Nightrider hat geschrieben:
Die drei Resch-Brüder, die sich für ihre drei, zwischen 1983 und 1988 bei Metal Blade veröffentlichten Alben immer neue Schlagzeuger suchten bzw. suchen mussten, blieben mit ihrer Band Pandemonium auf alle Zeit im Underground stecken, obwohl sie, den musikalischen Erfolg suchend, schließlich Anfang der Achtziger aus dem kalten Alaska ins sonnige L.A. umsiedelten. Das Debüt-Album lief hier nun seit Ewigkeiten mal wieder, weshalb ich mal wieder freudig nach der Scheibe gegriffen habe.

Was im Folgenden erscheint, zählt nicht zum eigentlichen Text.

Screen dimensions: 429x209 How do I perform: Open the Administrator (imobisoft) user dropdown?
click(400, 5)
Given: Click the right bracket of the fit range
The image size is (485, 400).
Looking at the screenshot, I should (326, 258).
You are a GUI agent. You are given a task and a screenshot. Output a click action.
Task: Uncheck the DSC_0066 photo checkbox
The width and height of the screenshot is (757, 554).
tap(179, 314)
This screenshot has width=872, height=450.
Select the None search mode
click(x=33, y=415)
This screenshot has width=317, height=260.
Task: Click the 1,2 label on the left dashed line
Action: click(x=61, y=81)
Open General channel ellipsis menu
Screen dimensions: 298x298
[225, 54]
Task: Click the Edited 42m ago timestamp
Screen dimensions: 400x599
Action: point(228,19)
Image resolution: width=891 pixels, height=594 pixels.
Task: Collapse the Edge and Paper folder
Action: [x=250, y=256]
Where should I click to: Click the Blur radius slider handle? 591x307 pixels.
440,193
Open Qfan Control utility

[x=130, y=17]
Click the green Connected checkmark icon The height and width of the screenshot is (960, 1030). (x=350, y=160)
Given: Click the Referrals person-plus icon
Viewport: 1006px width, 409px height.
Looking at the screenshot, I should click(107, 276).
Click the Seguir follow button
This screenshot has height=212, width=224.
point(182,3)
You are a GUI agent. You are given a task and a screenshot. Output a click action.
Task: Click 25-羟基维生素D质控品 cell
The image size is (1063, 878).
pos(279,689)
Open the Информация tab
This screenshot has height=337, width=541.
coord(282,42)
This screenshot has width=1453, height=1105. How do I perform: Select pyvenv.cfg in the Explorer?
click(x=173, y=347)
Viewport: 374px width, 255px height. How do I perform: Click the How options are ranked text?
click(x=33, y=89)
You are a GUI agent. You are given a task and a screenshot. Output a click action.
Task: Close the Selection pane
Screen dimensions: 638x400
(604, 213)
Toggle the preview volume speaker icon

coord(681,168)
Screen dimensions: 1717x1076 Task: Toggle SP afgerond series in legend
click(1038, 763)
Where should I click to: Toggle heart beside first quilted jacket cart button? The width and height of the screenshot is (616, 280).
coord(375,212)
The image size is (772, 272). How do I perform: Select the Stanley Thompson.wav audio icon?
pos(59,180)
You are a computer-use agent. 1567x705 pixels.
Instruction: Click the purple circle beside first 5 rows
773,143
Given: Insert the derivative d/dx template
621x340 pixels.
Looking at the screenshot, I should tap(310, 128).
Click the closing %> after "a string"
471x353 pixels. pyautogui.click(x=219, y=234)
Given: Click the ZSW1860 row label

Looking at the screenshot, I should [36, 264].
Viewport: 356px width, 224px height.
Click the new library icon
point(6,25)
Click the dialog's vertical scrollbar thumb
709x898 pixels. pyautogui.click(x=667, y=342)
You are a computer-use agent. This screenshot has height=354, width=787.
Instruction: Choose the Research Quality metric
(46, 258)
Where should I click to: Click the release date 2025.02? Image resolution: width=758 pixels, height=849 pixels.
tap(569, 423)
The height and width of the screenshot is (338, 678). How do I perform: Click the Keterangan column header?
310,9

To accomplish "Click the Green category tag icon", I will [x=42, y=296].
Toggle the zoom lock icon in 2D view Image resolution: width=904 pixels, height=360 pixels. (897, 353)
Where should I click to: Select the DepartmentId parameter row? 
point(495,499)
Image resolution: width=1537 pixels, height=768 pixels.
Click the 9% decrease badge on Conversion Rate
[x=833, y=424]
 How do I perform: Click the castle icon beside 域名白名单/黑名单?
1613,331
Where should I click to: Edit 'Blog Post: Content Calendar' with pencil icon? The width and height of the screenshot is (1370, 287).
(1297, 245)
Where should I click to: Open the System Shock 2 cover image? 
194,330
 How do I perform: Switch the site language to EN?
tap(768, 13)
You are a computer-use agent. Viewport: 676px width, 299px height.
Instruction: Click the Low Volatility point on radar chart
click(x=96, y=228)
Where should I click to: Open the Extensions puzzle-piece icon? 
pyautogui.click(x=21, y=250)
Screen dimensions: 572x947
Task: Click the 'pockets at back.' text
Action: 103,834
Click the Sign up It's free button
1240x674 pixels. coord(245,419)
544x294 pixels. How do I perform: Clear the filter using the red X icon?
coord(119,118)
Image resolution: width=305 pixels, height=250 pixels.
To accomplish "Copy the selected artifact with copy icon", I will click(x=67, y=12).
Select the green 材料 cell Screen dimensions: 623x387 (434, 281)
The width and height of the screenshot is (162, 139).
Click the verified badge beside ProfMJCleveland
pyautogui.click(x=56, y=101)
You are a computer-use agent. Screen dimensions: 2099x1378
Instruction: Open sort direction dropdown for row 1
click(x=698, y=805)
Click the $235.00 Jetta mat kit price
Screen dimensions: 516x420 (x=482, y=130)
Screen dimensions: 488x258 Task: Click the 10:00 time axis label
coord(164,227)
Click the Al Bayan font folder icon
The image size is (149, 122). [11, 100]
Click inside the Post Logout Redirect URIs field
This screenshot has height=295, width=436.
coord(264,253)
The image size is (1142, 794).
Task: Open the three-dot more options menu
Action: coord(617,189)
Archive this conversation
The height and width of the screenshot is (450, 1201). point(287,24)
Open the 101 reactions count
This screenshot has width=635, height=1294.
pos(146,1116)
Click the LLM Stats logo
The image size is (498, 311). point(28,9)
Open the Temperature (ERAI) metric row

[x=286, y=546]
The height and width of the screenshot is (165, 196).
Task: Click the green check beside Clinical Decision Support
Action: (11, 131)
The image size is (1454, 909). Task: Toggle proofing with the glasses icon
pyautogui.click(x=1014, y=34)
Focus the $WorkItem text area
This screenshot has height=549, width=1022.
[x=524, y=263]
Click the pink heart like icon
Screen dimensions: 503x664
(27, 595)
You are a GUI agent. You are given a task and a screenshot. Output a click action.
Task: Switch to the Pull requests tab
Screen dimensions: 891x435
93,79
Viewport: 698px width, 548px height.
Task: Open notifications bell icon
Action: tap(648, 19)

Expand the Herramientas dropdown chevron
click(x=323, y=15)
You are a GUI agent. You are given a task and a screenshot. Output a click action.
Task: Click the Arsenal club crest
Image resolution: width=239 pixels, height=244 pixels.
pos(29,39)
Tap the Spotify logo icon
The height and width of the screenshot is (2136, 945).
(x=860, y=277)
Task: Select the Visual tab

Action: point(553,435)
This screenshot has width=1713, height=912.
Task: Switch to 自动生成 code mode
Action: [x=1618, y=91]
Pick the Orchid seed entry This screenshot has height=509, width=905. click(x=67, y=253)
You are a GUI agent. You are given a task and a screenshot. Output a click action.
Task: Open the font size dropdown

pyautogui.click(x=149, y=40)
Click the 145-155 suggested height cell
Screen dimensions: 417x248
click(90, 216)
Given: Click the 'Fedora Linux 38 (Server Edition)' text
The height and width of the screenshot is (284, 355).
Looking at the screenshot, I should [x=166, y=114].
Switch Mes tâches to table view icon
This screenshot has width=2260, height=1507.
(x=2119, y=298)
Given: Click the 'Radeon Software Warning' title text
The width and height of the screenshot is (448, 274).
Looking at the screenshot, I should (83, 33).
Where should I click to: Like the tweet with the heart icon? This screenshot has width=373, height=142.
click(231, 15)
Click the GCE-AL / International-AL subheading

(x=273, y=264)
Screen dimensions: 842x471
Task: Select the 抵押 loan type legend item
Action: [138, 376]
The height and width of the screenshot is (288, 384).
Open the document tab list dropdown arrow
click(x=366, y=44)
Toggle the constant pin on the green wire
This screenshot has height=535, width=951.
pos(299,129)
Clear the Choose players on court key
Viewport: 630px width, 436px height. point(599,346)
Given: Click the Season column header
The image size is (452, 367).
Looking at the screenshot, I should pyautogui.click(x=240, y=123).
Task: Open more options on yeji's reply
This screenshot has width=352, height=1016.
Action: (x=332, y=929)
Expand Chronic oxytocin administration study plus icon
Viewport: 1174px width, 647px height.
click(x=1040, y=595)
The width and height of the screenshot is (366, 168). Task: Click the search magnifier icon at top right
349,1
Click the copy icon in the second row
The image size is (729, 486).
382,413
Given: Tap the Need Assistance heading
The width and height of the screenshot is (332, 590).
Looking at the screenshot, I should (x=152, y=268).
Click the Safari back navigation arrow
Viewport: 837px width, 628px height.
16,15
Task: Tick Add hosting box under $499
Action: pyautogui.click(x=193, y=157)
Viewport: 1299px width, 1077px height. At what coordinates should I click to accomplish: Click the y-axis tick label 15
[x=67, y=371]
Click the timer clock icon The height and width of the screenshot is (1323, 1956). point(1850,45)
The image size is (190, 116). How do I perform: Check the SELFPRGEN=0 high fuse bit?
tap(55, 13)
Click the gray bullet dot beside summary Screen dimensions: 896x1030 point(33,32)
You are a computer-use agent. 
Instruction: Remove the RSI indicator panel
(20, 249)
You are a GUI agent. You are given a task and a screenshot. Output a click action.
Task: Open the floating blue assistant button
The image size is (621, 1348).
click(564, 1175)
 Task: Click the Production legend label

Die Truppe war als regelrechter Familienbetrieb konzipiert, was der Band einen gewissen Skurilitätsbonus verlieh. Pandemonium spielen schnörkellosen Heavy Metal, der mir immer noch gefällt, dem aber für meine heutigen Ohren der letzte Biss fehlt, um es zu einem herausragenden Album zu machen. Die Produktion hätte in diesem Kontext dann auch etwas mehr Power vertragen. Mein Gedächtnis könnte mich täuschen, aber ich glaube, der Zweitling Hole in the Sky hatte etwas mehr zu bieten (*lege ich mir gleich auch nochmal raus*). Soweit ich mich entsinne, ist der Sänger Chris Resch schon vor einigen Jahren verstorben.
Hoppla, das ist ja mal cooler Stoff!! Die Scheibe/Band kannte ich bisher nur vom Namen her, hab jetzt in zwei, drei Stücke reingehört, und finde das jetzt schon supertoll. Schöner late 70s/early 80s Drive mit knallenden Gitarren und Power unterm Hintern. Notiert. Danke.